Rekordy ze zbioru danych
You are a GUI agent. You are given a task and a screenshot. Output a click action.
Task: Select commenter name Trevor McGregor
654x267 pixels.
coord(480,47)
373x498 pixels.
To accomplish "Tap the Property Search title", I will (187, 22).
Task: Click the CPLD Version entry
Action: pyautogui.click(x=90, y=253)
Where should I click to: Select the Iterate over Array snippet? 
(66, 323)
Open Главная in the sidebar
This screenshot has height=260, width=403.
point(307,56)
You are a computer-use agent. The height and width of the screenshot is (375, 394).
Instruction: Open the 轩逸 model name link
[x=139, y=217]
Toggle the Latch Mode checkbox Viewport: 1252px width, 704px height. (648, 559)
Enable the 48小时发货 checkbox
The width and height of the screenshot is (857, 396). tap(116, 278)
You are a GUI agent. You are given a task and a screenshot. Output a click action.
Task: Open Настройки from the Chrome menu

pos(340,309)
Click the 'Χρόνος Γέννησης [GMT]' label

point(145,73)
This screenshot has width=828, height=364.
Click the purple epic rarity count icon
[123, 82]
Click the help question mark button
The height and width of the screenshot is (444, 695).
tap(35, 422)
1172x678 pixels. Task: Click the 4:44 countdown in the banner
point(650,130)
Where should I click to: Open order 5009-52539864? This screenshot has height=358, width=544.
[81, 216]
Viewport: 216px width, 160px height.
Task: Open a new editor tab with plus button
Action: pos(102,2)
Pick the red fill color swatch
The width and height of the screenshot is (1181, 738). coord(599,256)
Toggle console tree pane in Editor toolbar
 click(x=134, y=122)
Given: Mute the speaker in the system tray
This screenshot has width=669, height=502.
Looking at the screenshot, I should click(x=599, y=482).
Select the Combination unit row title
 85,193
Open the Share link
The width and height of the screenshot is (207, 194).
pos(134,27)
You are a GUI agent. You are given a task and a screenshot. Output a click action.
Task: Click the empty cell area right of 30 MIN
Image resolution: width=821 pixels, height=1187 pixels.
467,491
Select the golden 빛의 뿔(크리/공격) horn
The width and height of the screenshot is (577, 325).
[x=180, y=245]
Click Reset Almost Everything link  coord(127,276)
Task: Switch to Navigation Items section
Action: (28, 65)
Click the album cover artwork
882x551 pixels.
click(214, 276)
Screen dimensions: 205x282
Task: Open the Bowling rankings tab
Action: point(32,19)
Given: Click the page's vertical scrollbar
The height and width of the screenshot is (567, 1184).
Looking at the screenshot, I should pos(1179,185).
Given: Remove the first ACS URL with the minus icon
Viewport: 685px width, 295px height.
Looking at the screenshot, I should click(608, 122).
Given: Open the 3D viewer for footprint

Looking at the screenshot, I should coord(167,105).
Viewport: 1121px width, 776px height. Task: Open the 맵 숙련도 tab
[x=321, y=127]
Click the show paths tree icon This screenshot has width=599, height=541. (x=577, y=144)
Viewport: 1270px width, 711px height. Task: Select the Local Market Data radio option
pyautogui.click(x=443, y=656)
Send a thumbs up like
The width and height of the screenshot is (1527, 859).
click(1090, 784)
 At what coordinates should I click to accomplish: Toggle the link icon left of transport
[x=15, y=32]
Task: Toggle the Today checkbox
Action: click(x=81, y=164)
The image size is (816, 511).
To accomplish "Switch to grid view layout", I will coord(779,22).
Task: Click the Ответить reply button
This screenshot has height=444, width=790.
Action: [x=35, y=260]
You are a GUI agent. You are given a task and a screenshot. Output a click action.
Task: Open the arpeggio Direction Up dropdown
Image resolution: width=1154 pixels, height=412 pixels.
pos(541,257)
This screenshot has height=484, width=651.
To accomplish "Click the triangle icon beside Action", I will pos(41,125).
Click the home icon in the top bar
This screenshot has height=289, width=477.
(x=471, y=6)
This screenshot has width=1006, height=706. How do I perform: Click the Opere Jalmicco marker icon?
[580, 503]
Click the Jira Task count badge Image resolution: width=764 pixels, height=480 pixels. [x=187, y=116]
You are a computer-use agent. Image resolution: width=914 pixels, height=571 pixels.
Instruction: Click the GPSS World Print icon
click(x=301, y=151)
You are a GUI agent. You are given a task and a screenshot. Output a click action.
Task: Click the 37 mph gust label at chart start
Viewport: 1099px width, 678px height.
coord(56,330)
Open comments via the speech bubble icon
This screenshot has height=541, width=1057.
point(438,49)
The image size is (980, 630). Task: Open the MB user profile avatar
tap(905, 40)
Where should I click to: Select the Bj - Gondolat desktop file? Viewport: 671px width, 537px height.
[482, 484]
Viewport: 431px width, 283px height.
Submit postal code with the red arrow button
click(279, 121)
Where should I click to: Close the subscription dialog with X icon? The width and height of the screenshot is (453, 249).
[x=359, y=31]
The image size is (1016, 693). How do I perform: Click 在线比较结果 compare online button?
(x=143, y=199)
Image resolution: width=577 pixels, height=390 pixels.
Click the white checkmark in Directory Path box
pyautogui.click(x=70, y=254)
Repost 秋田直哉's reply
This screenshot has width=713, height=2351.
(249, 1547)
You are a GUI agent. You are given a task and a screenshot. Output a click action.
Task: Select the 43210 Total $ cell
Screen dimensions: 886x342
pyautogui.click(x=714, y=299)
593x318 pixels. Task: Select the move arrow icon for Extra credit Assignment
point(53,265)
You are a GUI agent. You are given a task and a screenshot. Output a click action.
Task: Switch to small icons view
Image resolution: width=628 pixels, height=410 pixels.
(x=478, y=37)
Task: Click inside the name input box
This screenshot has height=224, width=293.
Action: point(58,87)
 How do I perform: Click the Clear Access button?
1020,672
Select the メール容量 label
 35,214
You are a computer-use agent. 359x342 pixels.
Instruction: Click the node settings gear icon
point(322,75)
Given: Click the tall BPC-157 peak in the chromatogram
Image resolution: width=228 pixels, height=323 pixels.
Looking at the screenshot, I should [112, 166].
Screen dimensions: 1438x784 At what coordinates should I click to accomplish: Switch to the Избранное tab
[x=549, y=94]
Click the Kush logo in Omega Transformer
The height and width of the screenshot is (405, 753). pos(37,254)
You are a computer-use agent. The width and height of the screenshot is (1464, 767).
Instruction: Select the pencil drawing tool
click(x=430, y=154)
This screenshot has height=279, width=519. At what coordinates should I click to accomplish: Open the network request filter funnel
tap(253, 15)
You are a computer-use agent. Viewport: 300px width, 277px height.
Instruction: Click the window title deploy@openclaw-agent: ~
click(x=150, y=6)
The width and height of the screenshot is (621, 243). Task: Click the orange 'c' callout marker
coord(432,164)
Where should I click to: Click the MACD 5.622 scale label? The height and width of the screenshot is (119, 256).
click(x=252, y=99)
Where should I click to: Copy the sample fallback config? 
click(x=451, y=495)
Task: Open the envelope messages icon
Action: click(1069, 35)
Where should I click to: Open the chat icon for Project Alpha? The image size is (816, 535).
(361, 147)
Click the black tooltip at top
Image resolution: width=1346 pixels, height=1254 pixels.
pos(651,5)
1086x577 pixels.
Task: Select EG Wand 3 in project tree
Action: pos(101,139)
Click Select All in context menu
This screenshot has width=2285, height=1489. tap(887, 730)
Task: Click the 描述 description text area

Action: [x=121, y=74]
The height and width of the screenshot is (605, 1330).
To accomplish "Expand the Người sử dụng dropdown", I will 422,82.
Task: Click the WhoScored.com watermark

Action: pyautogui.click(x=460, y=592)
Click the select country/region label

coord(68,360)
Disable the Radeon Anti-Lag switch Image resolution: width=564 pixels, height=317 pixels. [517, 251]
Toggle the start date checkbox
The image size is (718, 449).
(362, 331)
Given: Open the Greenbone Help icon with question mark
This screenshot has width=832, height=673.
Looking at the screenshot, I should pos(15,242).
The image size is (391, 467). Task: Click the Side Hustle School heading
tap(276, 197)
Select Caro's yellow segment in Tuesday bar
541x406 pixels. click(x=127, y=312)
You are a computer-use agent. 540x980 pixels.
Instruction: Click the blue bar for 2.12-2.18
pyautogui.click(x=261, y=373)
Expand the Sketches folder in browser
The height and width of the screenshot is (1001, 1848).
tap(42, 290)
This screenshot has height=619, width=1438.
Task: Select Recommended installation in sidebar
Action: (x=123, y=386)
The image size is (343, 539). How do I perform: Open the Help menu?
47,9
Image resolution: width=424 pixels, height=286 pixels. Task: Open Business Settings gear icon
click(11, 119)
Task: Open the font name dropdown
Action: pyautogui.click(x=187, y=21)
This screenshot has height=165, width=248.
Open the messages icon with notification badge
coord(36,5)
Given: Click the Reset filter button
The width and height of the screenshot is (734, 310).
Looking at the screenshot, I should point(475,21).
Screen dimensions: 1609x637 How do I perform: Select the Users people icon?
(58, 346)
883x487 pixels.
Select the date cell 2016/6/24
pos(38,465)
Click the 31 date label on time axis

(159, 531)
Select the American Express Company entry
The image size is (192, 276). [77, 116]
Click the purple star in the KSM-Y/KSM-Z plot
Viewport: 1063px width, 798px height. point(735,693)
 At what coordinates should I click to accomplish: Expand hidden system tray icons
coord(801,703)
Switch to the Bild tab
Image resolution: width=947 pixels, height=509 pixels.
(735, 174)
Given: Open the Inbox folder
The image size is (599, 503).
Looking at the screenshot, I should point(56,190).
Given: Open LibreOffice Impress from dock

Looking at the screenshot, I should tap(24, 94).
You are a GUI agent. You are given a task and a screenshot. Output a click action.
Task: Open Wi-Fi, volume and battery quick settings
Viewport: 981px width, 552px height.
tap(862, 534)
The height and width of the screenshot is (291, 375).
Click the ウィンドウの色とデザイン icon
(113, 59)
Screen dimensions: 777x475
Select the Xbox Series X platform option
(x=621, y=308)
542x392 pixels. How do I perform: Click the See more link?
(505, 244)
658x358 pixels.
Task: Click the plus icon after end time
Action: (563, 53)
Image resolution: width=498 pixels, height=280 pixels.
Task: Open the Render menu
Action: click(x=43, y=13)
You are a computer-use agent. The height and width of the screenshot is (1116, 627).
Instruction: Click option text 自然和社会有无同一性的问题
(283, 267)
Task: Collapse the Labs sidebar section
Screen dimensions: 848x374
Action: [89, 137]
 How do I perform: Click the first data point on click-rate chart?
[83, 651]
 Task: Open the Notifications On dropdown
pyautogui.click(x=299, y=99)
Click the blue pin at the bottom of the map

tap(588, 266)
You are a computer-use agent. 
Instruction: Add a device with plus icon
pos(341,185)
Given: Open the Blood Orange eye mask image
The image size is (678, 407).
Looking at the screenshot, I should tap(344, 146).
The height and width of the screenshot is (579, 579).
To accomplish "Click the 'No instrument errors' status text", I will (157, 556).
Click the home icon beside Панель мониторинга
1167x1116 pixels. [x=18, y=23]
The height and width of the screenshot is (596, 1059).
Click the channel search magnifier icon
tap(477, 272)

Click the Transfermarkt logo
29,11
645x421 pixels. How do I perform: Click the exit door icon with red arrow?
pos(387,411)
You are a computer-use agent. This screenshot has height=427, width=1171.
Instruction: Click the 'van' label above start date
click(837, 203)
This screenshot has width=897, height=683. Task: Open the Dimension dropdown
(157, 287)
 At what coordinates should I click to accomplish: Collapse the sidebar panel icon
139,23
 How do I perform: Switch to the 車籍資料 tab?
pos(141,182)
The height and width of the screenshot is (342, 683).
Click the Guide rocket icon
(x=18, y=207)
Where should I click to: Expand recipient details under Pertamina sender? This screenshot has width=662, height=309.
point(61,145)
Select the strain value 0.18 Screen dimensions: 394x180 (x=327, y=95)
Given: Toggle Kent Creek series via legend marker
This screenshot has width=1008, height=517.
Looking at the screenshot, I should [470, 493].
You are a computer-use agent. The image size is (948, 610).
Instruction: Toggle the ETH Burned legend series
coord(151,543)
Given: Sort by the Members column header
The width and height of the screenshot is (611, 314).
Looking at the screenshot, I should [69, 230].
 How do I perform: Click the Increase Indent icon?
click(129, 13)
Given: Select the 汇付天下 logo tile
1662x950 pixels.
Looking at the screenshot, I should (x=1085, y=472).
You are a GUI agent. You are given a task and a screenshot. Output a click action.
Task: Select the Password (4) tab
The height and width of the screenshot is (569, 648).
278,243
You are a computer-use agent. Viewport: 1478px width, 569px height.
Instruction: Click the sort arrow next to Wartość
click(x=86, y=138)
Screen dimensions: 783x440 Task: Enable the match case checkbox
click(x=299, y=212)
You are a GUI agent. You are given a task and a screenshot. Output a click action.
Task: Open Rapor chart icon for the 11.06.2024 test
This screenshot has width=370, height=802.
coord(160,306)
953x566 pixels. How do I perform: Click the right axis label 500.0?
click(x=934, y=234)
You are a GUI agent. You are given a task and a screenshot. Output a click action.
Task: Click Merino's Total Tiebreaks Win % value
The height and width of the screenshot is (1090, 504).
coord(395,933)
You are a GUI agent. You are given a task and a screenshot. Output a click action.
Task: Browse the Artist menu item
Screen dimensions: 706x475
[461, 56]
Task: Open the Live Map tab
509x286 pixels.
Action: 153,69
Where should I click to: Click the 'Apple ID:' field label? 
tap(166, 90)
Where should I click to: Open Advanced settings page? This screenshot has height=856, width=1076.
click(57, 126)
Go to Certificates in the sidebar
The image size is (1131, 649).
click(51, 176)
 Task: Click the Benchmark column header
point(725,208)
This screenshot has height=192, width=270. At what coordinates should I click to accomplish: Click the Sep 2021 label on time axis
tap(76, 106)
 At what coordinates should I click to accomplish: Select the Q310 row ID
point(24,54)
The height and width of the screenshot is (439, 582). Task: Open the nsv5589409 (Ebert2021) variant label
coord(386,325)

* [Postawione zadanie]:
Przepisz w postaci listy JSON ciągów znaków, po jednym elemencie na wiersz, fragment materiału od jego początku aż do wiersza zawierającego "point(145,73)" włącznie. Puste wiersze pomiń.

* [Oczekiwana odpowiedź]:
[
  "You are a GUI agent. You are given a task and a screenshot. Output a click action.",
  "Task: Select commenter name Trevor McGregor",
  "654x267 pixels.",
  "coord(480,47)",
  "373x498 pixels.",
  "To accomplish \"Tap the Property Search title\", I will (187, 22).",
  "Task: Click the CPLD Version entry",
  "Action: pyautogui.click(x=90, y=253)",
  "Where should I click to: Select the Iterate over Array snippet? ",
  "(66, 323)",
  "Open Главная in the sidebar",
  "This screenshot has height=260, width=403.",
  "point(307,56)",
  "You are a computer-use agent. The height and width of the screenshot is (375, 394).",
  "Instruction: Open the 轩逸 model name link",
  "[x=139, y=217]",
  "Toggle the Latch Mode checkbox Viewport: 1252px width, 704px height. (648, 559)",
  "Enable the 48小时发货 checkbox",
  "The width and height of the screenshot is (857, 396). tap(116, 278)",
  "You are a GUI agent. You are given a task and a screenshot. Output a click action.",
  "Task: Open Настройки from the Chrome menu",
  "pos(340,309)",
  "Click the 'Χρόνος Γέννησης [GMT]' label",
  "point(145,73)"
]